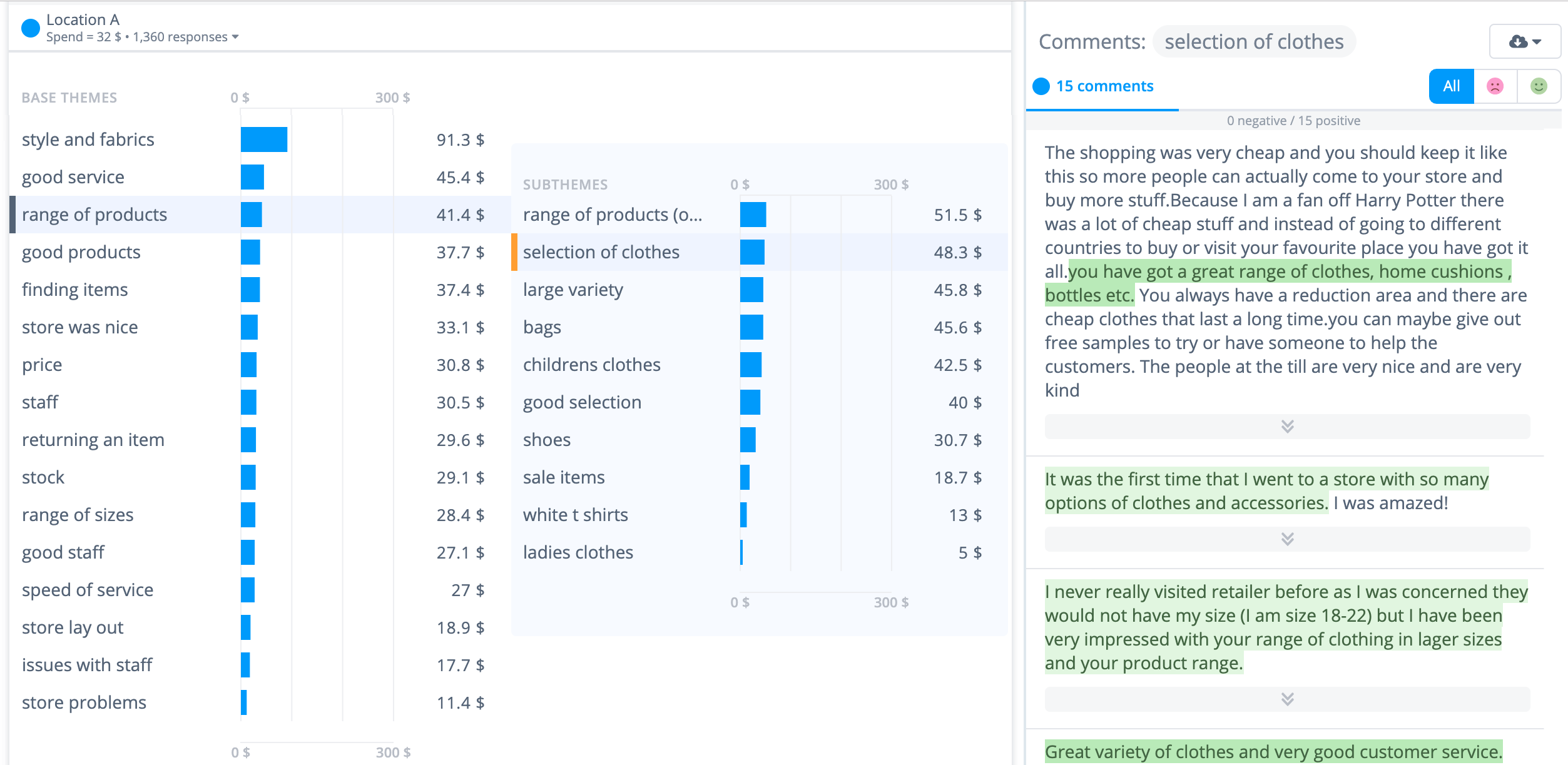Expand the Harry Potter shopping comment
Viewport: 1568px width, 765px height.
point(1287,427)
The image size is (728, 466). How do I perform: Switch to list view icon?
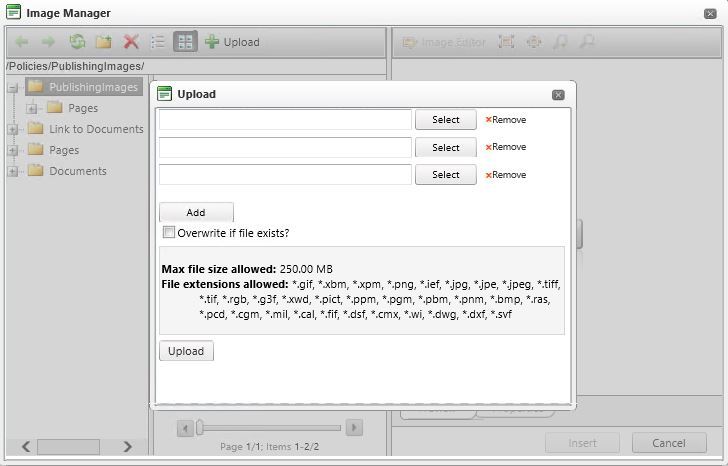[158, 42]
_ _ _
*WRITTEN EXERCISE*
Give every line of the records above as a JSON list of strings, one string per line, with blank lines left out. Leave the pictures out of the answer.

*SOLUTION TO THIS EXERCISE*
[
  "Expand the Harry Potter shopping comment",
  "Viewport: 1568px width, 765px height.",
  "point(1287,427)",
  "The image size is (728, 466). How do I perform: Switch to list view icon?",
  "[158, 42]"
]